Try it |
The answer must consist of every line below containing "node".

[Saved data entries]
____
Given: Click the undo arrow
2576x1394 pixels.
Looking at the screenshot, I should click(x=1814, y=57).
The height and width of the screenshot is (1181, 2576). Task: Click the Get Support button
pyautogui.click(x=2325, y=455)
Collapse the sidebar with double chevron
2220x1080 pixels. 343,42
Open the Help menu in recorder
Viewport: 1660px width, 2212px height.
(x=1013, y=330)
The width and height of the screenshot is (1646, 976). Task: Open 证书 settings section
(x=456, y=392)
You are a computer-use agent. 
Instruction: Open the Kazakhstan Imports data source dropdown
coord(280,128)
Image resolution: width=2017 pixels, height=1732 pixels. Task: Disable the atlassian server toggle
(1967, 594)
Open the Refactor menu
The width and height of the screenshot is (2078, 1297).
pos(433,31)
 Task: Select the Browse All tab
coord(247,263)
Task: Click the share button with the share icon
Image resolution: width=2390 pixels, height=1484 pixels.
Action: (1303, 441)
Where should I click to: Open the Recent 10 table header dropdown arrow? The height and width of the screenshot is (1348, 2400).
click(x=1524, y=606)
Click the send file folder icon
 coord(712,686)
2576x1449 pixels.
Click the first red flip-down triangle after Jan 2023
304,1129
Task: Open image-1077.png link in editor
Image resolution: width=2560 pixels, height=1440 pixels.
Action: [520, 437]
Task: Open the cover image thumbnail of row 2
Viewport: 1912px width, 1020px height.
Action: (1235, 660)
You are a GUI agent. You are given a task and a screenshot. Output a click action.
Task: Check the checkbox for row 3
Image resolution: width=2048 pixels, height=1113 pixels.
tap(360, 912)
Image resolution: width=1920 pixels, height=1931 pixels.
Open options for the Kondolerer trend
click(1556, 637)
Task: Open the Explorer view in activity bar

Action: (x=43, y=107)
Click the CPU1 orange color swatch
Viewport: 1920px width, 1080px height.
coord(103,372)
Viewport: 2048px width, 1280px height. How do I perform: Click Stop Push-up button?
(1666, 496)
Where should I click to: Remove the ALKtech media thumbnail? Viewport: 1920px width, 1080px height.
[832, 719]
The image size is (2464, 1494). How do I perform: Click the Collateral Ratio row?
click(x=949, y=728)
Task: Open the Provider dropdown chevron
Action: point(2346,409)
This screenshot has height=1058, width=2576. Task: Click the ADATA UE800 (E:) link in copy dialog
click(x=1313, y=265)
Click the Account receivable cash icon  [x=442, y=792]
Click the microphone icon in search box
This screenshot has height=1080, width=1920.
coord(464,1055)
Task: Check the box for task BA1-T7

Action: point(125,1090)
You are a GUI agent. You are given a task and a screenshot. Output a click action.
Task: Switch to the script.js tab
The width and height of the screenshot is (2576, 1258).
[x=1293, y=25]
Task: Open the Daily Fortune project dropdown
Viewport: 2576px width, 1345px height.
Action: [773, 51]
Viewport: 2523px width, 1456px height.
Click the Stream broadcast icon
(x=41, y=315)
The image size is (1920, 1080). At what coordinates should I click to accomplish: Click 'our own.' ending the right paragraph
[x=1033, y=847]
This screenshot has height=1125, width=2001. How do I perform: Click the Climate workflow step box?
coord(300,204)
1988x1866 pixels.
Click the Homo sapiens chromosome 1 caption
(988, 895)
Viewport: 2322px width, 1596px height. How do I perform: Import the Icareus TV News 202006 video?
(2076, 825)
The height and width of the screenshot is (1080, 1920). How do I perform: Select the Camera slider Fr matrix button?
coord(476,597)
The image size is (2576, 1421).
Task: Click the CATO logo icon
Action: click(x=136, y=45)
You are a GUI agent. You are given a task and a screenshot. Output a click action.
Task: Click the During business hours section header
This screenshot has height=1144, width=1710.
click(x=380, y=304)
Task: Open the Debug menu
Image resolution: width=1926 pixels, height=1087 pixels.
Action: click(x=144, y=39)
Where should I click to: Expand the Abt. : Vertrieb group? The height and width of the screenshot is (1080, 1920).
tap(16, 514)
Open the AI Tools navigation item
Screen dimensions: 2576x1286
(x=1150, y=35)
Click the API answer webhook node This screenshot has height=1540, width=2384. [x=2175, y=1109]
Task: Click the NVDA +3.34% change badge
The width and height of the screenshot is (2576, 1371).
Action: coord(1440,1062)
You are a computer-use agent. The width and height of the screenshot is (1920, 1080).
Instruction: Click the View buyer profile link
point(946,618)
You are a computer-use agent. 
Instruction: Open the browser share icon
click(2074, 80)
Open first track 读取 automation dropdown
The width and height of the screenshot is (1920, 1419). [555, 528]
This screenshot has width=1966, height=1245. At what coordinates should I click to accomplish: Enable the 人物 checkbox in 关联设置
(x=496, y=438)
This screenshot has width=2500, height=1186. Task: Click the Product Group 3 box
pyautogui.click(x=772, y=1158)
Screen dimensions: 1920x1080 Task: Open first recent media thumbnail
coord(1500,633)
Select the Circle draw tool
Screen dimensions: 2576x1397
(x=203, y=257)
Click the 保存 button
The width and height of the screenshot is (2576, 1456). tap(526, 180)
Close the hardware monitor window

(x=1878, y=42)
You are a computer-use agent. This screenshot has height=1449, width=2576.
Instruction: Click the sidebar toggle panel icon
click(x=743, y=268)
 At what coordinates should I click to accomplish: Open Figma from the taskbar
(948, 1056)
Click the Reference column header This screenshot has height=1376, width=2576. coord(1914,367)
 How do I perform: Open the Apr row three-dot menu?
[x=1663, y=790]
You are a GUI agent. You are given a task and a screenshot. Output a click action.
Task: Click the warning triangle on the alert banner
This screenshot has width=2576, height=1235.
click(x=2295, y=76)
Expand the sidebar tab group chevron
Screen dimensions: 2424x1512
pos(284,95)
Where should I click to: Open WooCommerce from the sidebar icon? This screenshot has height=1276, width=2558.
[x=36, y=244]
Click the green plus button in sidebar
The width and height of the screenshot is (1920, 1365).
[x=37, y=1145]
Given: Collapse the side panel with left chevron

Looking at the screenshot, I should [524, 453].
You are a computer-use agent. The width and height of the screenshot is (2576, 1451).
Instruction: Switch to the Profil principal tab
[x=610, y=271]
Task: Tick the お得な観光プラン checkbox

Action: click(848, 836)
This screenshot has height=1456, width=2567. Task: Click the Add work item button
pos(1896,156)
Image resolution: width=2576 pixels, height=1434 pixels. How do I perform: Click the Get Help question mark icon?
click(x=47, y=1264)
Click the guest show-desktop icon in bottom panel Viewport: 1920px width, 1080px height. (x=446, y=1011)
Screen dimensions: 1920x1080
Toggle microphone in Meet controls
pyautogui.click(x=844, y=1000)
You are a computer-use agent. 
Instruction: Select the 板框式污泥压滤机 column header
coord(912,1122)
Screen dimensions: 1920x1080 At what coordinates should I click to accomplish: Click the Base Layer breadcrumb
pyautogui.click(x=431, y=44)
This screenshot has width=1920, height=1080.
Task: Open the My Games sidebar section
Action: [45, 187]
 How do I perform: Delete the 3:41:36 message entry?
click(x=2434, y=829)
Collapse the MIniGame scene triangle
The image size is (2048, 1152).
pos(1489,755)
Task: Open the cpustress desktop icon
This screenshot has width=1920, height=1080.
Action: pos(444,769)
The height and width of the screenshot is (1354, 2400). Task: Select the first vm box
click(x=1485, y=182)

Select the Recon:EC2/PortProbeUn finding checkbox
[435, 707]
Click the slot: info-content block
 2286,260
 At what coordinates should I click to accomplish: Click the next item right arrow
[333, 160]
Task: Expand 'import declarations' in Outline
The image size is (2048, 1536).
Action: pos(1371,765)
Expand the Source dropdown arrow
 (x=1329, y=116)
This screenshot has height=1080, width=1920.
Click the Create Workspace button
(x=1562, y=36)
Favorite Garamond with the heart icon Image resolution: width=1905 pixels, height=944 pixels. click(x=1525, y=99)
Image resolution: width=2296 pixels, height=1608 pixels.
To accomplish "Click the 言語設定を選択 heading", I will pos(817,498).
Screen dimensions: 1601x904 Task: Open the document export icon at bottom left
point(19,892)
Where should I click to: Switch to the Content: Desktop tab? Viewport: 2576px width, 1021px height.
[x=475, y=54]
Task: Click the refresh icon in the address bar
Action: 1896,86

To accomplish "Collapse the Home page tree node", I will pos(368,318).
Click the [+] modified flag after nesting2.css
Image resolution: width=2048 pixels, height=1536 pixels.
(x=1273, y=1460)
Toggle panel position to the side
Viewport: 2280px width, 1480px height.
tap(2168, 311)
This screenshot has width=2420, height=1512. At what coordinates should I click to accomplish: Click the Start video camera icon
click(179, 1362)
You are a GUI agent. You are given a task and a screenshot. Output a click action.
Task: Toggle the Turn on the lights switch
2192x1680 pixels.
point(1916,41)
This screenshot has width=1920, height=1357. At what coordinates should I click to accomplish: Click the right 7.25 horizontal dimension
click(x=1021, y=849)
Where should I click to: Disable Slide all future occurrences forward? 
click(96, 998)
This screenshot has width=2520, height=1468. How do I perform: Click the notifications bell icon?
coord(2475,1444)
____
Task result |
Click the API answer webhook node This screenshot has height=1540, width=2384. [x=2175, y=1109]
To accomplish "Collapse the Home page tree node", I will pos(368,318).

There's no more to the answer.